Reproduce everything in the material from the line containing "550x500 pixels." down to the line containing "coord(322,338)", keeping both of those lines.

BEGIN DATA FOR THE TASK

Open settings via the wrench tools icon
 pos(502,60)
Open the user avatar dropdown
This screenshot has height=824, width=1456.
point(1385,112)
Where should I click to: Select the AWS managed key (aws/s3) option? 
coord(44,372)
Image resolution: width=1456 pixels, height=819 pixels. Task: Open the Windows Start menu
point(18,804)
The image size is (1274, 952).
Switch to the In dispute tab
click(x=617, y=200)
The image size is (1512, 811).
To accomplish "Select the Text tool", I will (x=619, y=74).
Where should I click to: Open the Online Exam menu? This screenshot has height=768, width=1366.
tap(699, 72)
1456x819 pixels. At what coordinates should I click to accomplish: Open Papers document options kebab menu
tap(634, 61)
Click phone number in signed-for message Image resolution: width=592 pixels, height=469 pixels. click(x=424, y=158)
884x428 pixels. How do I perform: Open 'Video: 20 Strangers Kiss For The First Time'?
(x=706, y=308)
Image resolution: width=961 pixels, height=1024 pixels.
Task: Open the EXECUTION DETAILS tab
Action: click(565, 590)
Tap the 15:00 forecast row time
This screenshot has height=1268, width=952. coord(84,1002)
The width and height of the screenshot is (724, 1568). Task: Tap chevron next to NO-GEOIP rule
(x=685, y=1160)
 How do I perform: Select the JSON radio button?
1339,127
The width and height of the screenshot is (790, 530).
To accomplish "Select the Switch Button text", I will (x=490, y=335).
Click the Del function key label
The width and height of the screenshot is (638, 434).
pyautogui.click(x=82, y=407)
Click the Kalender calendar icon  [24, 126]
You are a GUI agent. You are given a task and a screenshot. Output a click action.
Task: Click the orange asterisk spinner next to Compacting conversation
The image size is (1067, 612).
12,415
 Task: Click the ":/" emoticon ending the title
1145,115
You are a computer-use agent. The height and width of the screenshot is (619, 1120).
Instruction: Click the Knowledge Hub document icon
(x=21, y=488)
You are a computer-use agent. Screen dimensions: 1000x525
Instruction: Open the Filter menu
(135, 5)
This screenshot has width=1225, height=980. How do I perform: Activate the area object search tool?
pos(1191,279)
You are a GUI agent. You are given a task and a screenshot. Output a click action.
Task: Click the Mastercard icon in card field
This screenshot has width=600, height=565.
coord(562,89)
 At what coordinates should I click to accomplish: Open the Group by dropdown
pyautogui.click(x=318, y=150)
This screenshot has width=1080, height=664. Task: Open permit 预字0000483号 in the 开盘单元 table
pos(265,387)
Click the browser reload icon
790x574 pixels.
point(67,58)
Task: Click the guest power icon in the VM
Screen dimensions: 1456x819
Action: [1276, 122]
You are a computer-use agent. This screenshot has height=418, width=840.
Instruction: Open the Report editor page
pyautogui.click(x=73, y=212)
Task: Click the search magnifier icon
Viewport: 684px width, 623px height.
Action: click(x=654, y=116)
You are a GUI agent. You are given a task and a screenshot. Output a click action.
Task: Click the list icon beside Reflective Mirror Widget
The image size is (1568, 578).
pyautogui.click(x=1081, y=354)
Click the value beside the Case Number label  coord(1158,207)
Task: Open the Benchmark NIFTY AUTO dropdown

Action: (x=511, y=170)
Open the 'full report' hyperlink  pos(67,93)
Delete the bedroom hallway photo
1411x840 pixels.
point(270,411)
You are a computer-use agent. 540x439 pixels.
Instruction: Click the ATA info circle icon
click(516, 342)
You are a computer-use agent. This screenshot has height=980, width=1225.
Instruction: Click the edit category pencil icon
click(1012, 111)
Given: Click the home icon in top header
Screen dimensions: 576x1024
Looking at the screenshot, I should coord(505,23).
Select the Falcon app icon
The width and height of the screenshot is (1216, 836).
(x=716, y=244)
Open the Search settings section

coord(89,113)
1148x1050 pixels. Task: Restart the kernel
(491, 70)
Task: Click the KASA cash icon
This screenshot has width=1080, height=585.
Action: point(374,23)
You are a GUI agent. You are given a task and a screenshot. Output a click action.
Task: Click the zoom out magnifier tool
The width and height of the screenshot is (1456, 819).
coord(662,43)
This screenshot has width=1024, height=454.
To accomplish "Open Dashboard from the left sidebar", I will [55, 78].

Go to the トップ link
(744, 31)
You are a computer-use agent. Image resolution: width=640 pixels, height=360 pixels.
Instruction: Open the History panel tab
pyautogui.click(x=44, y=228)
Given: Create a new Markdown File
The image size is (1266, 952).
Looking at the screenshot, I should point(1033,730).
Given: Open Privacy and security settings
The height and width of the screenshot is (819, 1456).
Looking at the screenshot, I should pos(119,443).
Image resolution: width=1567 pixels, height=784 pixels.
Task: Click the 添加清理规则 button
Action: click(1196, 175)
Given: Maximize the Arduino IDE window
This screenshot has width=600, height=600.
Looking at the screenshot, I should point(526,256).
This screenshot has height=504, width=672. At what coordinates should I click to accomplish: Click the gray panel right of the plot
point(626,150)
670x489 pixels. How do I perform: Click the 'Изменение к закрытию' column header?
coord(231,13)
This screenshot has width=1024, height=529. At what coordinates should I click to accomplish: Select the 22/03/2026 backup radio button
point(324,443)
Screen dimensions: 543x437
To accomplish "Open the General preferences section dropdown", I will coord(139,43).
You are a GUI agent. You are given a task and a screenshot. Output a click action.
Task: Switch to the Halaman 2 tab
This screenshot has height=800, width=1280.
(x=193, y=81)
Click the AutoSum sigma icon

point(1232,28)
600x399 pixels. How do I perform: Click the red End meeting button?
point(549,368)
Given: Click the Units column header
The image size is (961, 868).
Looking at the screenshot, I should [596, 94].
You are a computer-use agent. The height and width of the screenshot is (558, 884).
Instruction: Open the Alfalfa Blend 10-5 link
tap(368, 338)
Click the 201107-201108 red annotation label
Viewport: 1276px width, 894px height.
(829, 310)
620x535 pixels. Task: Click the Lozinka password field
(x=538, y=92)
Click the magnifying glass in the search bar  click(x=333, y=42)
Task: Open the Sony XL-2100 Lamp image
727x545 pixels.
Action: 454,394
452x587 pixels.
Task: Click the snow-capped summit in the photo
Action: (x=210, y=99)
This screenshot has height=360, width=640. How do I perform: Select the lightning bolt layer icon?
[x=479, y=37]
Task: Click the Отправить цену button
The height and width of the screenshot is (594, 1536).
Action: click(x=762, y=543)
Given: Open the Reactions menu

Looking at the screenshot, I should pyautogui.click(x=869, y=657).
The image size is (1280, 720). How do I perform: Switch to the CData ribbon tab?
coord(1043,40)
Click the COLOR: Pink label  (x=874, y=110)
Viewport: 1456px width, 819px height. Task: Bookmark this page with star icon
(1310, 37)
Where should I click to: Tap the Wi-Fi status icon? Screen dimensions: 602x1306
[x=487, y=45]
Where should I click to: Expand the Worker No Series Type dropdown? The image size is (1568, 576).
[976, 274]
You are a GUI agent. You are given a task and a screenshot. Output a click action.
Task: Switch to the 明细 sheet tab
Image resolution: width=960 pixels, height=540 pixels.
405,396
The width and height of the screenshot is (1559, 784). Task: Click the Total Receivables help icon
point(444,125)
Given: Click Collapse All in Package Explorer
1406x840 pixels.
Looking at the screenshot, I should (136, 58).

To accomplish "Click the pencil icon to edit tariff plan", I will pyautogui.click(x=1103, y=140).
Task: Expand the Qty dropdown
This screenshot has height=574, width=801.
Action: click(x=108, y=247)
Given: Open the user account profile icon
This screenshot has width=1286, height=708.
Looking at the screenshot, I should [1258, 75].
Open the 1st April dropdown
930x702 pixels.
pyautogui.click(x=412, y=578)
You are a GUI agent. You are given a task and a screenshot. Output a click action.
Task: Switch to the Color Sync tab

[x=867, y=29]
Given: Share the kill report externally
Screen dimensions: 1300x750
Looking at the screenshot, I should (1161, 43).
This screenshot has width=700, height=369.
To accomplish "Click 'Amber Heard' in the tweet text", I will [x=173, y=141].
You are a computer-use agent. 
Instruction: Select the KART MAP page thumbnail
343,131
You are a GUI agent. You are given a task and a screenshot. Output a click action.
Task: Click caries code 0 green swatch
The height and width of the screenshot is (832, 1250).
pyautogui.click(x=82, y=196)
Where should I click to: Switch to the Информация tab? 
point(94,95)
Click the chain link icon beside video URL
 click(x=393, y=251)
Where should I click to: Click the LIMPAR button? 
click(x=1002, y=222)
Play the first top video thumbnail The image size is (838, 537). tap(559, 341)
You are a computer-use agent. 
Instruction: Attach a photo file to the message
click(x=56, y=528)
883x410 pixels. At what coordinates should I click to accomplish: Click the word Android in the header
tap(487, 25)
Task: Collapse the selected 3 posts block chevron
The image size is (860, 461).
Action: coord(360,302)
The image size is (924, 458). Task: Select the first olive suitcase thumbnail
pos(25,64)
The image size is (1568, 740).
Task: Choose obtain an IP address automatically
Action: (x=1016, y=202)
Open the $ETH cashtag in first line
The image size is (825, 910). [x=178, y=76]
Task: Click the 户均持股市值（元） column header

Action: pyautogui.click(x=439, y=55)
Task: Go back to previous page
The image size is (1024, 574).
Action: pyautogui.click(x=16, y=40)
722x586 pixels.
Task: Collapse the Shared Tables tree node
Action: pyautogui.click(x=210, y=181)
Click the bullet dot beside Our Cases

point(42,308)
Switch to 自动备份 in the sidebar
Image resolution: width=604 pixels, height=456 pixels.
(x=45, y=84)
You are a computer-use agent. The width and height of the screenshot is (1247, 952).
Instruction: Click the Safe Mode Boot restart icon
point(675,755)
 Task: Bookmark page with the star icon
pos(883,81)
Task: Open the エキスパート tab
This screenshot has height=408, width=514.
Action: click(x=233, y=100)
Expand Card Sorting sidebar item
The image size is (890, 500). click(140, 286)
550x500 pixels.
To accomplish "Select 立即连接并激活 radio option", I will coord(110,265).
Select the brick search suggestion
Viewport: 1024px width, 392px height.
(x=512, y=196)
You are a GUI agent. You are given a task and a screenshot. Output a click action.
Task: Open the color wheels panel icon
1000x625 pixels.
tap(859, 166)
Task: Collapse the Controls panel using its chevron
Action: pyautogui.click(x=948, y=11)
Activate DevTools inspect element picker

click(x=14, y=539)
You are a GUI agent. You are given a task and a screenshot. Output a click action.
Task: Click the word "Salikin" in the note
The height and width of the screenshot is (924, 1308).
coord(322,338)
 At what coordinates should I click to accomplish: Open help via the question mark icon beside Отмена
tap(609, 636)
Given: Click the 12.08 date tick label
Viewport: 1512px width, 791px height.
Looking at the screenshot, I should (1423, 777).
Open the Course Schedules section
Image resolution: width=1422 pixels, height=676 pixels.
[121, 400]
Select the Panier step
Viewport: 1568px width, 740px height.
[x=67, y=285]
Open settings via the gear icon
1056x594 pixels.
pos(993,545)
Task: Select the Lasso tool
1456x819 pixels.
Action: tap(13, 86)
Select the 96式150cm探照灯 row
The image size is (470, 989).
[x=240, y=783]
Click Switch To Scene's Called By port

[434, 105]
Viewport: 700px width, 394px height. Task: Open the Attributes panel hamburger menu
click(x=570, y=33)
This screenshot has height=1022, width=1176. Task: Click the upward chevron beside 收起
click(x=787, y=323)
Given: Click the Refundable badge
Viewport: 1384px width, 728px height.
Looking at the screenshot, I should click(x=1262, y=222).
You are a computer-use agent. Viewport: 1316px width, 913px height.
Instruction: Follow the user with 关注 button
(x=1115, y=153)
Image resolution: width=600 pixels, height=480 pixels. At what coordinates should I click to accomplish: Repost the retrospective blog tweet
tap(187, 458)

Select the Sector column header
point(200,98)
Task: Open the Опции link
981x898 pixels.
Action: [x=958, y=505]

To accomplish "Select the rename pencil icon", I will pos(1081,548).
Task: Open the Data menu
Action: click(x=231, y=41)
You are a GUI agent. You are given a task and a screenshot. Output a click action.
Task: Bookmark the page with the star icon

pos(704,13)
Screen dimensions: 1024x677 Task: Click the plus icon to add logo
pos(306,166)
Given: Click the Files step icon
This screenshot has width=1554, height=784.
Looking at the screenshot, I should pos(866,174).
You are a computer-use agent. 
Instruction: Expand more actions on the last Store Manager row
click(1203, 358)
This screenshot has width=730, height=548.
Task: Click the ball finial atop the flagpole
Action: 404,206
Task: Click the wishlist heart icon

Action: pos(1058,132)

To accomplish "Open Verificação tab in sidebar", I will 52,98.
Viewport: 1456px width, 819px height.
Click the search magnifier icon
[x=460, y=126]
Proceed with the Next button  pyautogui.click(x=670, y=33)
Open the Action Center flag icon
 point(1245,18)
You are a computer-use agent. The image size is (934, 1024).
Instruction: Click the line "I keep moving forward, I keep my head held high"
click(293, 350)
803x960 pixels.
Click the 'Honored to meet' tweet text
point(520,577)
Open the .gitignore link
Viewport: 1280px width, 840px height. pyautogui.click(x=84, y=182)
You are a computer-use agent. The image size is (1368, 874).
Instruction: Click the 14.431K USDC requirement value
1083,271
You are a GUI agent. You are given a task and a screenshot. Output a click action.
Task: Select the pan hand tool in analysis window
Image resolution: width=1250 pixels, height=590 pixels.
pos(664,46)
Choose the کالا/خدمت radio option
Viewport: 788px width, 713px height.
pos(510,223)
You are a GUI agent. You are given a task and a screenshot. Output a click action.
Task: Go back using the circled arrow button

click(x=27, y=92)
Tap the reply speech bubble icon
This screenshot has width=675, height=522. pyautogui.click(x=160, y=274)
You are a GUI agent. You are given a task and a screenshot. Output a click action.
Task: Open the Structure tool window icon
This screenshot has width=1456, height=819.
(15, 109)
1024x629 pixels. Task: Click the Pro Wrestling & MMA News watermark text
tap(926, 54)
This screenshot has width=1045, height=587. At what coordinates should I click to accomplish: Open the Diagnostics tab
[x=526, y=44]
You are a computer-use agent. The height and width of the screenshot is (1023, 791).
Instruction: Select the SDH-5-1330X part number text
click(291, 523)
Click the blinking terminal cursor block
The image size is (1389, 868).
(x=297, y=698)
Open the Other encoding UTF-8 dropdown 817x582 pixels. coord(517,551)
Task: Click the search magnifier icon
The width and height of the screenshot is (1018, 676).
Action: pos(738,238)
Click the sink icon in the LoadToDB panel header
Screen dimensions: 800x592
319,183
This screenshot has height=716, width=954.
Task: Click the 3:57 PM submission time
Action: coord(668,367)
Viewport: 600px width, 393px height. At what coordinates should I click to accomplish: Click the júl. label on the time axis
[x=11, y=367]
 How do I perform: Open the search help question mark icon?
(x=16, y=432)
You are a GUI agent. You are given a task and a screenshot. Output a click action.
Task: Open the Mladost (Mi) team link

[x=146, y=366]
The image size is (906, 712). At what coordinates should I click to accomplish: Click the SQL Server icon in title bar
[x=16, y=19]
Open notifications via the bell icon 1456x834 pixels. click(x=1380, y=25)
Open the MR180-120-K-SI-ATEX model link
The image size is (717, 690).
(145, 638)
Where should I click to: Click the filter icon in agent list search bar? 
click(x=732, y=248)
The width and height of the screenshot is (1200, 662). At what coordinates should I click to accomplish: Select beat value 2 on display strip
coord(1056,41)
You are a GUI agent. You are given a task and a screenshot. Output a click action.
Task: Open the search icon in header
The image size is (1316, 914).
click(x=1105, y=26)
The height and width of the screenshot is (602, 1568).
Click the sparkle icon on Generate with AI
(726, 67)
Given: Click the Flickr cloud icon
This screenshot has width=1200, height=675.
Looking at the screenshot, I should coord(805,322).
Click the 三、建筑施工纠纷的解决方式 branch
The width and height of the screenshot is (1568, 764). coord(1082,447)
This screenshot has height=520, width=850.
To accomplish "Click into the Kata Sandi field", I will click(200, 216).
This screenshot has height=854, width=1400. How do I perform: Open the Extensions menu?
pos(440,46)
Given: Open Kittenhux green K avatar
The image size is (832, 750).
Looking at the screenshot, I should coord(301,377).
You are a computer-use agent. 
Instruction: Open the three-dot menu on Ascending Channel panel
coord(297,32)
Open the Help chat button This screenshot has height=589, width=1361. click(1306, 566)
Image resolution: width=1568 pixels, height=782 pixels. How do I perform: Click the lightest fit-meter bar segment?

END DATA FOR THE TASK

FINAL RESULT:
550x500 pixels.
To accomplish "Select 立即连接并激活 radio option", I will coord(110,265).
Select the brick search suggestion
Viewport: 1024px width, 392px height.
(x=512, y=196)
You are a GUI agent. You are given a task and a screenshot. Output a click action.
Task: Open the color wheels panel icon
1000x625 pixels.
tap(859, 166)
Task: Collapse the Controls panel using its chevron
Action: pyautogui.click(x=948, y=11)
Activate DevTools inspect element picker

click(x=14, y=539)
You are a GUI agent. You are given a task and a screenshot. Output a click action.
Task: Click the word "Salikin" in the note
The height and width of the screenshot is (924, 1308).
coord(322,338)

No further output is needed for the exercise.